On a bandstand near the Del Mar Fairgrounds racetrack-around which a group of spectators clung to an iron fence several yards from center stage front-a row of plastic glasses were lined up across the length of a table draped in red cloth. In a dizzying display of marketing overload, T-shirts and banners emblazoned with the Winchell's logo vied for attention with promotional visuals touting the fair's 2004 "Seussentennial" theme. Also in evidence: a veritable mother lode of honey-glazed donuts.
Such was the setting for the June 12 kick-off of Winchell's World Donut-Eating Championship, one of 70 eating "stomach-centric" competitions sponsored and endorsed this year by the International Federation of Competitive Eating (IFCE).
IFCE describes competitive eating as being "among the most diverse, dynamic and demanding sports in history," dating "to the earliest days of mankind." The organization's annual circuit, a succession of nationwide heats, each featuring a single food, culminates in the Nathan's Famous Fourth of July Hot Dog Eating Contest, "the de facto Olympics of the sport" and "litmus test of patriotism for eaters of all nations." For that event, Japan's Takeru Kobayashi holds the world record: 50 hot dogs and buns in 12 minutes.
The 14 contestants (or "gurgitators") in San Diego's match ranged from neophytes to a few "big dogs" in the world of competitive eating. Among the latter was current world donut-eating champion, New York resident Eric "Badlands" Booker (49 donuts in eight minutes), weighing in at 412 pounds. Working the crowd, Booker regaled the audience with a rap (sample lines: "What you eat in weeks/I eat in mere minutes/The all-you-can-eat buffet is out of business").
In stark contrast to Booker's girth was a diminutive, middle-aged couple from Las Vegas. The fifth-ranked eater in the world, 134-pound Rich "The Locust" LeFevre, holds records including 25 hot dogs and buns in 12 minutes and 10 pounds of chili in 10 minutes.
The personal best for The Locust's wife, ninth-ranked Carlene (a former Richard Simmons aerobic instructor), is 21 hot dogs and buns in 12 minutes. She revealed, however, that during a qualifying competition in Tempe this year, she'd only managed to consume 16 because the dogs hadn't been "cooked to the optimum. They were cold."
Following competitor introductions, hyper-enthusiastic emcee Robert Chandler pumped the crowd up for the upcoming eight minutes of all-you-can-eat frenzy.
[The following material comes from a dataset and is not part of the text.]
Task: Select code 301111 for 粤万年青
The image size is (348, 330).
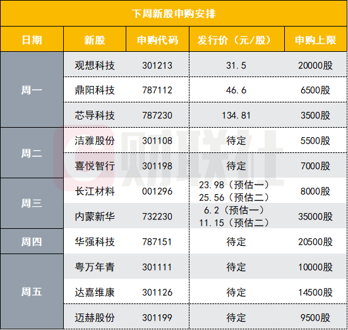Action: [x=157, y=267]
Judges filled plastic glasses with hot coffee and water-for optional donut-dipping-and assumed their marks. Visibly agitated contestants-rubbing hands, adjusting belts and bouncing up and down on their heels-took their assigned spots in front of the table, now well-stocked with plates piled high with donuts.
At the stroke of 1 p.m., Chandler finally uttered the words, "On your mark, get set, eat!"
Participants bent over their plates and savagely dug into the sugary fare, dipping pieces of ravaged donuts in coffee or water-the scene rapidly degenerating into a blur of hands, liquid and glaze. Judges frantically scurried to keep contestants supplied with fresh donuts and remove empty plates.
Carlene shifted into a peculiar hopping mode, which Chandler said was "not just a catchy dance"-it also released air from her digestive tract to help "pack down the donuts."
Timothy Janus, a 27-year-old New Yorker, fell to his knees, placing his red-and-white-painted face mere inches from the table as he tore and shoved donuts into his face.
Only a minute and a half into the match, one 30-something female contestant took on a green pallor as she doggedly nibbled on. After several more minutes, the hands of other contestants began to shake.
Mercifully-after an interminably long eight minutes-Chandler shouted out the final 10-second countdown and officially called time. Badlands-shirt front splattered with water, mouth foaming with sugary drool-stood in a daze. Cheek-bloated contestants used napkins to keep partially masticated dough inside bulging, half-open mouths.
In an upset, Jed "Jalapeño King" Donahue of Huntington Beach, having consumed 30.5 donuts, claimed first place. Badlands and The Locust, both crowd favorites, tied for second place with 30 donuts each.
"I don't think anybody wants a runoff," Chandler deadpanned.
Donohue (current world record: 152 jalapeños in 15 minutes) expressed some shock at his victory. "I've got the greatest eaters around me," Donohue said. "I've done well with jalapeños. I haven't done well with any other food group really."
Carlene, who came in third at 20.5, revealed that the only aspect of competitive eating she doesn't enjoy is the final minutes of any competition. "When [the announcer's] counting it down-10, 9, 8-inside you're going nuts," she explained.
The Locust, a tad wistful over his close loss, said he and the wife don't train for competitions, preferring to stick close to a daily health regimen. "Now we're going to go a couple of days eating fruit and having protein shakes," he said, and "just try to make up for the damage we did today."